Наступило общее молчание.
— Не скажете ли, Петр Александрович, если это не секрет, каким образом попали к вам эти богатства? — после некоторого раздумья спросил Казаналипов.
— Тайны в этом нет никакой. Могу сказать все подробности, — спокойно ответил старик. — Как уже было сказано раньше, я, да это вам, вероятно, известно и самому, имел счастье быть гофмаршалом двора ее величества и состоять при высочайшей особе.
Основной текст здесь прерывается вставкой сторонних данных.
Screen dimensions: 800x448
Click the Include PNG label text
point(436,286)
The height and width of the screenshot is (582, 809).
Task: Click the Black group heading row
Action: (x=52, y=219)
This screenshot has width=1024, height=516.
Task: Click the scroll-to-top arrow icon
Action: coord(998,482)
Светлейший же князь Ливен находился при вдовствующей государыне в высоком звании гофмейстера ее двора. Мария Федоровна, как вы, вероятно, знаете, была человеком осторожным, дальновидным, и уроки резолюции пятого года не прошли для нее даром. Через своего фаворита, — старик добродушно улыбнулся, — а государыня, после кончины блаженной памяти императора Александра Третьего, любила пожить в свое удовольствие, — итак, через своего последнего и самого близкого ей фаворита, князя Шервашидзе, она перевела за границу несколько десятков миллионов рублей, отослав значительную часть своих именных и фамильных драгоценностей в Англию и Париж. Перед самой войной четырнадцатого года она, конечно, случайно, но все же очень умно настояла на том, чтобы и ее августейший сын император Николай Второй перевел за границу часть своих богатств, что он и сделал, переведя в Америку пятьдесят пять миллионов долларов на свое и его прямых наследников имя.